Every line below is to be given again precisely; images are to be left out.

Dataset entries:

■ ■ ■ ■ ■

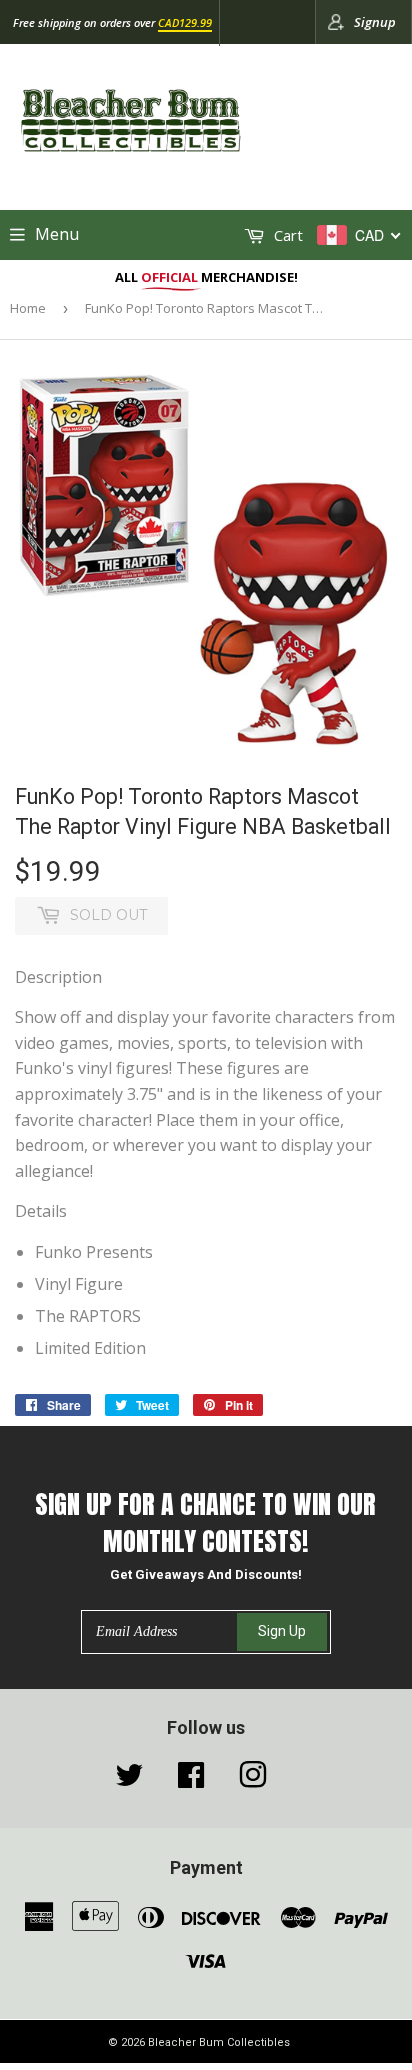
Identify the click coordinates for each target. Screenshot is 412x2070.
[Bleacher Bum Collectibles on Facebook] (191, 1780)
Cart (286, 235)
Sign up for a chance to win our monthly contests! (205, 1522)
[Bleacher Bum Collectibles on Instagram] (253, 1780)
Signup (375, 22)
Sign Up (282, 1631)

■ ■ ■ ■ ■

## [TASK ANSWER]
Identify the click coordinates for each target. Screenshot is 412x2070.
[Bleacher Bum Collectibles on Facebook] (191, 1780)
Cart (286, 235)
Sign up for a chance to win our monthly contests! (205, 1522)
[Bleacher Bum Collectibles on Instagram] (253, 1780)
Signup (375, 22)
Sign Up (282, 1631)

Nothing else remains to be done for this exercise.